Reproduce sin cambios el fragmento del texto de origen que empieza con "Una de esas" y sigue hasta "(Edicions de 1984).", incluido este último.

___ Texto de origen

Una de esas víctimas fue la madre del escritor Douglas Stuart, que murió cuando él tenía 16 años a causa de su adicción al alcohol. Nacido en Glasgow en 1976 en el seno de una familia obrera, vivió en persona todos los problemas sociales de la época a los que se sumó su homosexualidad, un factor que no le ayudó precisamente. Pero las experiencias negativas de esas primeras décadas de su biografía sirvieron de base para su primera novela Historia de Shuggie Bain, que se publicó en 2020 y ganó el prestigioso Premio Booker, entre otros galardones importantes. Se tradujo a más de 30 lenguas y a España llegó el año pasado traducida al castellano por Francisco González López (Sexto Piso) y al catalán por Núria Busquet Molist (Edicions de 1984).

Stuart vuelve ahora a las librerías con su segunda novela, Un lugar para Mungo, editada por Random House con traducción, de nuevo, de Francisco González López. En el primer título, el protagonista era un joven queer de un barrio obrero de Glasgow con una relación muy estrecha con su madre, adicta al alcohol. Con Mungo ha vuelto al mismo escenario y a unos personajes similares, pero el escritor explica a este medio que no se trata ni de una continuación ni de una repetición. Aunque tengan puntos en común, no son las mismas personas. “De nuevo hay una madre alcohólica en el libro y parece que vuelvo a lo mismo, pero no es así. A las mujeres enseguida se les pone la etiqueta de ‘malas madres’ y ya no se habla de otras cosas que las caracterizan. Y yo quería mostrar a través de estos personajes que no es así. Aunque las dos son de Glasgow y de clase obrera, la adicción no es una personalidad sino una circunstancia”, declara Stuart.

Si con Shuggie Bain exploraba el universo de la feminidad, esta última aborda con más profundidad el tema de la masculinidad. Los hombres que rodean a Mungo son rudos, toscos y tienen serios problemas para comunicarse y expresar sus sentimientos o sus miedos. Las normas del patriarcado se cuelan por todas las grietas que encuentra, incluidas las de los hombres que lo sostienen. “Imagínate tener todo ese miedo y esa frustración y que nadie te pregunte cómo estás, si estás contento, si te pasa algo. Esos hombres no podían decir cómo se sentían, porque si lo decían, se echaban a llorar, y ya tenemos lluvia de sobra en esta puñetera ciudad”, dice en determinado momento la vecina de Mungo, la señora Campbell, después de que su marido le pegue una paliza. El escritor explica al respecto de este tipo de reflexiones que “los hombres hacían trabajos muy peligrosos, podían morir en los astilleros. Ellos no decían nada y las mujeres no preguntaban por miedo a desatar a la bestia, porque el hombre intentaba escapar y evadirse bebiendo en exceso en algunos casos, otros caían en depresión y otros tenían arrebatos de violencia”. “Yo quería mostrar un pedacito de esa masculinidad”, añade.

______
___ Datos sin procesar

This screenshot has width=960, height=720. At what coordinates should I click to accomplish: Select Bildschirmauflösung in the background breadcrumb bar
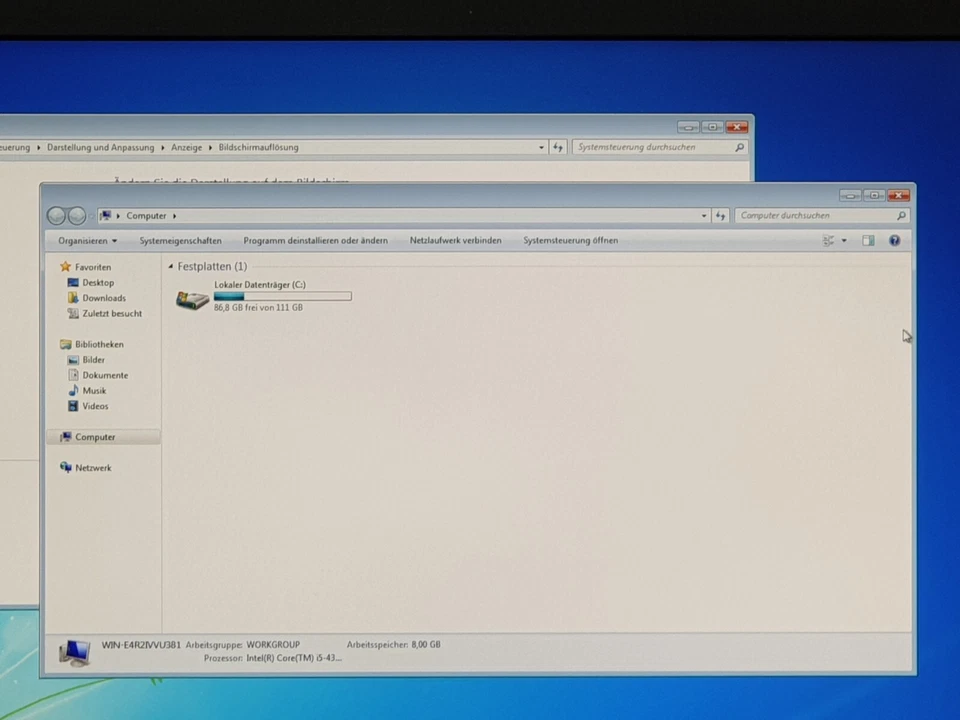pos(258,147)
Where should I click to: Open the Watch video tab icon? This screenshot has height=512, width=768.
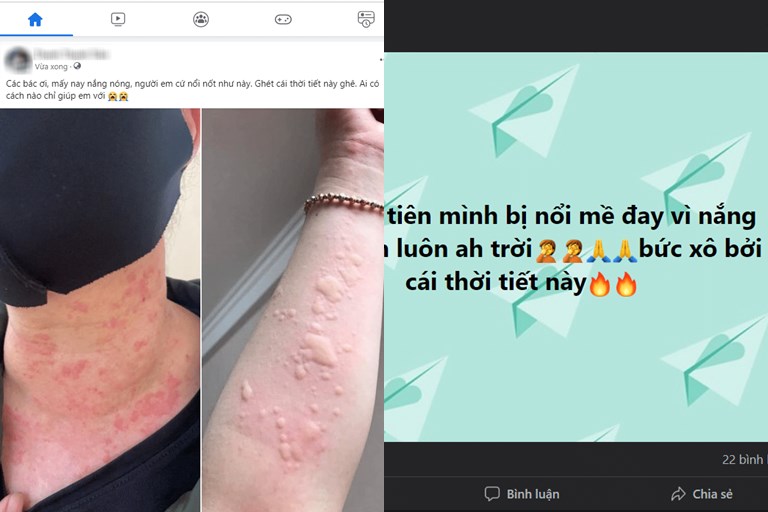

______

§ Respuesta correcta:
Una de esas víctimas fue la madre del escritor Douglas Stuart, que murió cuando él tenía 16 años a causa de su adicción al alcohol. Nacido en Glasgow en 1976 en el seno de una familia obrera, vivió en persona todos los problemas sociales de la época a los que se sumó su homosexualidad, un factor que no le ayudó precisamente. Pero las experiencias negativas de esas primeras décadas de su biografía sirvieron de base para su primera novela Historia de Shuggie Bain, que se publicó en 2020 y ganó el prestigioso Premio Booker, entre otros galardones importantes. Se tradujo a más de 30 lenguas y a España llegó el año pasado traducida al castellano por Francisco González López (Sexto Piso) y al catalán por Núria Busquet Molist (Edicions de 1984).